ZU BEARBEITENDER TEXT –
Der Brand im Jahre 1992 war jedoch das einzige Unglück, das die Stadtteilbibliothek Am Stern heimsuchte. Am gestrigen Freitag feierten die Betreiber am Nachmittag erneut ein Jubiläum in der Bibliothek am Johannes-Kepler-Platz, diesmal ohne Zwischenfälle. Seit 30 Jahren gibt es die Bibliothek, und sie ist damals wie heute ein beliebter Stadtteiltreff.

Am 15. Dezember 1987 wurde die Zweigstelle der früheren Wissenschaftlichen Allgemeinbibliothek eröffnet und von den Bürgern im damals größten Neubaugebiet der Stadt sofort angenommen. „Uns besuchen 30 000 Leute pro Jahr“, sagt Julia Ernst, die seit 2013 die Stadtteilbibliothek leitet.

Besonderer Wert werde auf die Förderung der Lesekompetenz bei Kindern und Jugendlichen gelegt, sagt sie. Dazu hat die Bibliothek Kooperationen mit den Schulen und Kitas der Nachbarschaft. Um Kinder für Bücher und Literatur zu begeistern, kam beispielsweise in diesem Jahr im Rahmen der Jugendliteraturtage der Kinderbuchautor Thilo Petry-Lassak in die Bibliothek, um aus seinem Star Wars-Buch der „Tiptoi“-Reihe zu lesen.

Mehr als 100 Veranstaltungen bietet die Stern-Bibliothek jährlich an – neben den Autorenlesungen seien vor allem die Lese- und Büchertauschtreffen mit Kindern der Nachbarschulen ein Garant für ein belebtes Haus. Auch Elke Borgmann, Leiterin der Bibliothek von 2004 bis 2012, war zur Geburtstagsfeier gekommen. „Ach, ich weiß noch, einmal mussten wir aus der Waldstadt-Bibliothek noch Stühle herholen, so groß war der Andrang“, erinnert sie sich. Der DDR-Sportmoderator Heinz Florian Oertel las anlässlich seines 80. Geburtstages. Schon als sie die Geschicke der Bücherei leitete, habe es eine Menge Aktionen für Kinder gegeben.

AUFGABEN –
A: Seit welchem Jahr leitet Julia Ernst laut dem Text über die Stadtteilbibliothek Am Stern diese Bibliothek?
B: Schreiben Sie aus dem Text über die Stadtteilbibliothek Am Stern den Abschnitt ab, der mit „Am 15. Dezember“ beginnt und bis „die Stadtteilbibliothek leitet.“ reicht.
Das Material wird für die Bearbeitung nicht gebraucht.

MATERIAL –
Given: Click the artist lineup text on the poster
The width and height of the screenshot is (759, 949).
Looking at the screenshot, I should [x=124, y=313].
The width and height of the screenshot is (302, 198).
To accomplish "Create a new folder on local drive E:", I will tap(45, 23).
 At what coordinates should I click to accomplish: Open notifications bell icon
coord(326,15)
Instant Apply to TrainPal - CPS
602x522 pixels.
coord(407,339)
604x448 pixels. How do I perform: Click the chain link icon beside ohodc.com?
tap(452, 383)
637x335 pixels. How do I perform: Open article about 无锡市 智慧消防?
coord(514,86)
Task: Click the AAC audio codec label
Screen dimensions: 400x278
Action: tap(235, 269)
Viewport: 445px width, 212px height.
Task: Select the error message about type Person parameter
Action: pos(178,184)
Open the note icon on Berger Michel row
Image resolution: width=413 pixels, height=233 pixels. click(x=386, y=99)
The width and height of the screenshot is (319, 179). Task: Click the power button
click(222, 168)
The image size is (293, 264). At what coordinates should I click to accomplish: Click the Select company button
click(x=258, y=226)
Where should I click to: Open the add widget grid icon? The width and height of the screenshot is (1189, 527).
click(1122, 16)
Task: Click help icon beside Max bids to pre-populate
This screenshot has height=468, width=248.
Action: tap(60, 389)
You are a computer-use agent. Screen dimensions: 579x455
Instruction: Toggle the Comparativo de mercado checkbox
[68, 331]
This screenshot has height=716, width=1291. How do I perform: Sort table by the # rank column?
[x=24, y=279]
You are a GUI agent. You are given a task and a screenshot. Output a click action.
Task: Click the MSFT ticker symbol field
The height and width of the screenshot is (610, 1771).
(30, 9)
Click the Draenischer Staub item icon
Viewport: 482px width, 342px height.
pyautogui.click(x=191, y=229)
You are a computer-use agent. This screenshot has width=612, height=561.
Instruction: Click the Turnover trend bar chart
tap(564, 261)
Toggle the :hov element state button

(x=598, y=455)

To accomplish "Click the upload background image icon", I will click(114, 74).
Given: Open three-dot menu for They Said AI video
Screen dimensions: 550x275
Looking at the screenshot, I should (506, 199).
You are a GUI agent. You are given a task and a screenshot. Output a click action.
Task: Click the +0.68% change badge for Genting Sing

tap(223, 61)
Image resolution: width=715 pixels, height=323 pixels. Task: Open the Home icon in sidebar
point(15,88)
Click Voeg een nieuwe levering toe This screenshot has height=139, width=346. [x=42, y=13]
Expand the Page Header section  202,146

LÖSUNGEN –
A: Seit 2013.

B:
Am 15. Dezember 1987 wurde die Zweigstelle der früheren Wissenschaftlichen Allgemeinbibliothek eröffnet und von den Bürgern im damals größten Neubaugebiet der Stadt sofort angenommen. „Uns besuchen 30 000 Leute pro Jahr“, sagt Julia Ernst, die seit 2013 die Stadtteilbibliothek leitet.